> _Given exercise_: Can you copy the rows starting with the line containing "Task: Click the Add New Rule button" and going on through the line containing "Action: [1598, 131]", with both of those lines included?

> _Raw data_:
START
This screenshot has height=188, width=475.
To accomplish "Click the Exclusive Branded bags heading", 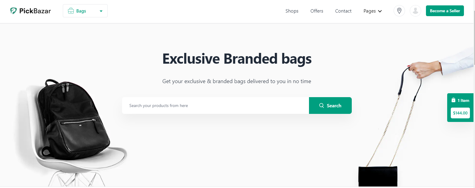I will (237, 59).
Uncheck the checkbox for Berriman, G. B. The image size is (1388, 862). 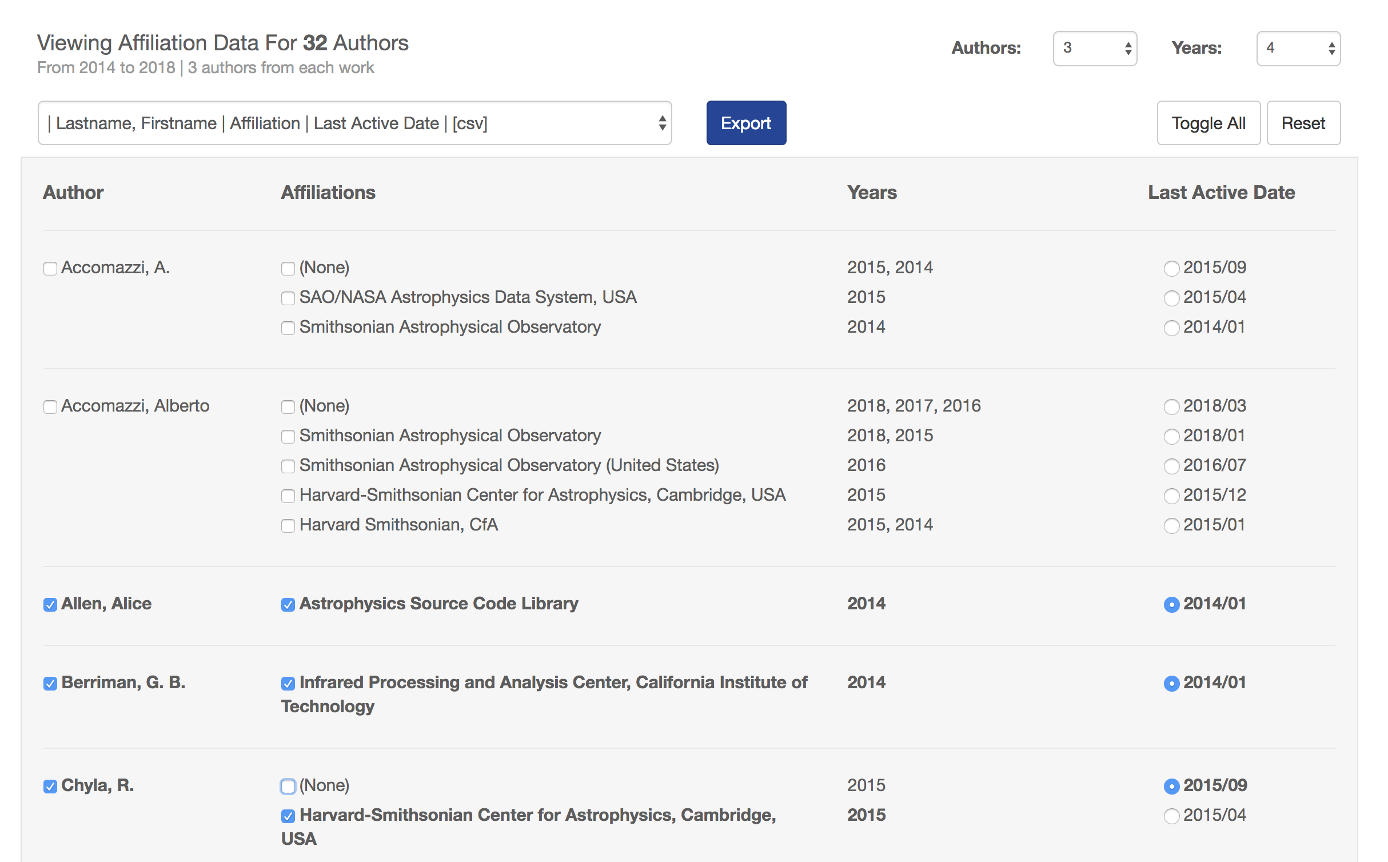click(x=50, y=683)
END
START
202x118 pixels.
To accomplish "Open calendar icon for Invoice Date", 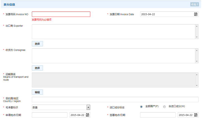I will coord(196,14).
END
START
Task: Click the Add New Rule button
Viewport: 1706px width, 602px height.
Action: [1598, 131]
END
> _Result for this exercise_:
Task: Click the Add New Rule button
Viewport: 1706px width, 602px height.
Action: [1598, 131]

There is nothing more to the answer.